I guess its also a difference with JLD2OutputWriter since we are allowed to use NamedTuple there:

Oceananigans.jl/src/OutputWriters/jld2_output_writer.jl

Line 179 in c929676

    
           outputs = NamedTuple(Symbol(name) => construct_output(outputs[name], model.grid, indices, with_halos)

I don't remember exactly why we use Dict for NetCDF...

glwagner · 2023-02-19T21:43:57Z

So the problem comes when I continue the integration longer?

This could be worth trying, note that

julia> using Oceananigans.Units

julia> 0.15hours / 30
18.0

So you can run for 18 steps instead of 4. (@tomchor why 18?)

glwagner · 2023-02-19T22:20:38Z

I ran

using Oceananigans
using NCDatasets

Nx = Ny = Nz = 16
grid = RectilinearGrid(size=(Nx, Ny, Nz), extent=(1, 1, 1))
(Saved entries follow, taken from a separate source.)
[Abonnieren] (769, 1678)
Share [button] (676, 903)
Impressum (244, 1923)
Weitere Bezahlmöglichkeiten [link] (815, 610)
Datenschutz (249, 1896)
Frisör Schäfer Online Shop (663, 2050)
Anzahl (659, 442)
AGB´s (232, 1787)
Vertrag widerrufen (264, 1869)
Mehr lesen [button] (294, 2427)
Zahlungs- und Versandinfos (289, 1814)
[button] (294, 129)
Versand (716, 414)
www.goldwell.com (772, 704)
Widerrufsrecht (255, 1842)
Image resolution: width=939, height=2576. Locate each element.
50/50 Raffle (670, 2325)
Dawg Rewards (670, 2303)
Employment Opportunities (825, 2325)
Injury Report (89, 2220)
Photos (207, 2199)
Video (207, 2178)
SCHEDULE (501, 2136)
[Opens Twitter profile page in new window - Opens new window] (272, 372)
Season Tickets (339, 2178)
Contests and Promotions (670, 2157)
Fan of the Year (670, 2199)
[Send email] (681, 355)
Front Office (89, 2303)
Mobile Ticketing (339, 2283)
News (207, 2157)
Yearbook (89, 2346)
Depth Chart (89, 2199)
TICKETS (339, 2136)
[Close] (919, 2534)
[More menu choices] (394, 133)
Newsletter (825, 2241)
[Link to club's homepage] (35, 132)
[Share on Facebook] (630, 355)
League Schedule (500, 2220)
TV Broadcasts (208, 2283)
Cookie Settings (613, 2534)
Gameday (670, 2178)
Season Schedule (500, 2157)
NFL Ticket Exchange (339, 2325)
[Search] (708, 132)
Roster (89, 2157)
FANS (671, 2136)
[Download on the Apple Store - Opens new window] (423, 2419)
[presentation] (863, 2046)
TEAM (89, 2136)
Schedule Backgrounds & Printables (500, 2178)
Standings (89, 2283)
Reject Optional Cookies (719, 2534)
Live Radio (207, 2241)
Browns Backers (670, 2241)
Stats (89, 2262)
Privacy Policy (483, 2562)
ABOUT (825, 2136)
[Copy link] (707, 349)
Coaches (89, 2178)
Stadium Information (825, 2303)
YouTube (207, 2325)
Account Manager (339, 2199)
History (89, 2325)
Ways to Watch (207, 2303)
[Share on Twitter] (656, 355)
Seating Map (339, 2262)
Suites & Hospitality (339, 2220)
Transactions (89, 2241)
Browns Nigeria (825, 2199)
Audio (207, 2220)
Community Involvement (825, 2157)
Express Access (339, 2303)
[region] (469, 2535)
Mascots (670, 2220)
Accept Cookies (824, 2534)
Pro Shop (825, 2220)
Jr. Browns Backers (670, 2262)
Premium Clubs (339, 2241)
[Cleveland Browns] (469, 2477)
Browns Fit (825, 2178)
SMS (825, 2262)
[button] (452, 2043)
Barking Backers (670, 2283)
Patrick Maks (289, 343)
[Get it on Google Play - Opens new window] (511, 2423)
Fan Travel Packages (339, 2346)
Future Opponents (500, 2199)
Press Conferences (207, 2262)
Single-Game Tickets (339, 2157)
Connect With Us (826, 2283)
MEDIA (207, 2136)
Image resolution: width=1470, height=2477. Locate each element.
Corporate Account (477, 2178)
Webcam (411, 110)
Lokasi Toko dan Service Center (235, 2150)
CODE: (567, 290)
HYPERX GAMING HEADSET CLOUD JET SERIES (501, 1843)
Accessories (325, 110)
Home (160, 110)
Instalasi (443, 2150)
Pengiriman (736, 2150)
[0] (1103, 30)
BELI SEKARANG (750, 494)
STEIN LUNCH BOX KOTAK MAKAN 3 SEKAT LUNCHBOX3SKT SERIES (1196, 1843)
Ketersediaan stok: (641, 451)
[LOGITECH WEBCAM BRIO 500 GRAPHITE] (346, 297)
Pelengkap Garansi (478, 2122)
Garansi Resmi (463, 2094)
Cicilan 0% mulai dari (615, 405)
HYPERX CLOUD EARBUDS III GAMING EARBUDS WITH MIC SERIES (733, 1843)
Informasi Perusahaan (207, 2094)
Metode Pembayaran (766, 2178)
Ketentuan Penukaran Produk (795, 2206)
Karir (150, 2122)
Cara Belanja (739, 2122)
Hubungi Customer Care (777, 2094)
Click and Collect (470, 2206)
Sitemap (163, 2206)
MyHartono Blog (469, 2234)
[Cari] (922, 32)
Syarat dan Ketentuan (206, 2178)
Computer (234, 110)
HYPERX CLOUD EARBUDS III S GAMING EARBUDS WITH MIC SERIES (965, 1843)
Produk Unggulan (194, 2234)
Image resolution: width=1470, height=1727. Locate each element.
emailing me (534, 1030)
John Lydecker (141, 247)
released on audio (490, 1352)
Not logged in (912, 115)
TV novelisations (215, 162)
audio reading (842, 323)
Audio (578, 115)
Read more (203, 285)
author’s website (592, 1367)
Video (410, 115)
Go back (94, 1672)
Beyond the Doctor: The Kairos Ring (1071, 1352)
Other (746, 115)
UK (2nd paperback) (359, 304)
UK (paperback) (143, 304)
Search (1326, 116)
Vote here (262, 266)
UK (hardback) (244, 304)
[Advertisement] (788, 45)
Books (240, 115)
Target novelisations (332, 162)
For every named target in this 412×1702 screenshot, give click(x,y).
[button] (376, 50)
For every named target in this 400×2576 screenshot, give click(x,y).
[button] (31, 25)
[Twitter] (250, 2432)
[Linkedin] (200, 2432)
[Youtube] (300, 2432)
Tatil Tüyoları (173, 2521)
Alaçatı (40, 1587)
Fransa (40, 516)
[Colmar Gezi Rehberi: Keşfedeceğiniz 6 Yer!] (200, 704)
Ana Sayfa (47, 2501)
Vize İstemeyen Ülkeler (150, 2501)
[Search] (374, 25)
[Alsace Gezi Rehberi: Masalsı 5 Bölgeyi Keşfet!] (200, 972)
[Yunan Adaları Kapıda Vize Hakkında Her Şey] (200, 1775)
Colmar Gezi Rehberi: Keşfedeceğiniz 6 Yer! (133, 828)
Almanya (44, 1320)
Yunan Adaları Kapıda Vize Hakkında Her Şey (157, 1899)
tracer_names = Tuple(Symbol(:τ, n) for n = 1:6)
model = NonhydrostaticModel(; grid, tracers=tracer_names)

uᵢ(x, y, z) = randn()
cᵢ(x, y, z) = sin(2π * z / grid.Lz)
kw = NamedTuple(c => cᵢ for c in tracer_names)
set!(model; u=uᵢ, v=uᵢ, w=uᵢ, kw...)

simulation = Simulation(model, Δt=0.1/Nx, stop_iteration=100)

u, v, w = model.velocities
fluxes = NamedTuple(Symbol("wτ$n") => Field(w*c) for (n, c) in enumerate(model.tracers))
averaged_fluxes = NamedTuple(Symbol("avg_wτ$n") => Average(flux, dims=2) for (n, flux) in enumerate(fluxes))

jld2_filename = "test.jld2"
nc_filename = "test.nc"
kwargs = (schedule = IterationInterval(1),
          verbose = true,
          indices = (:, 1, :),
          overwrite_existing = true)

simulation.output_writers[:jld2] = JLD2OutputWriter(model, merge(fluxes, averaged_fluxes);
                                                    filename = jld2_filename,
                                                    kwargs...)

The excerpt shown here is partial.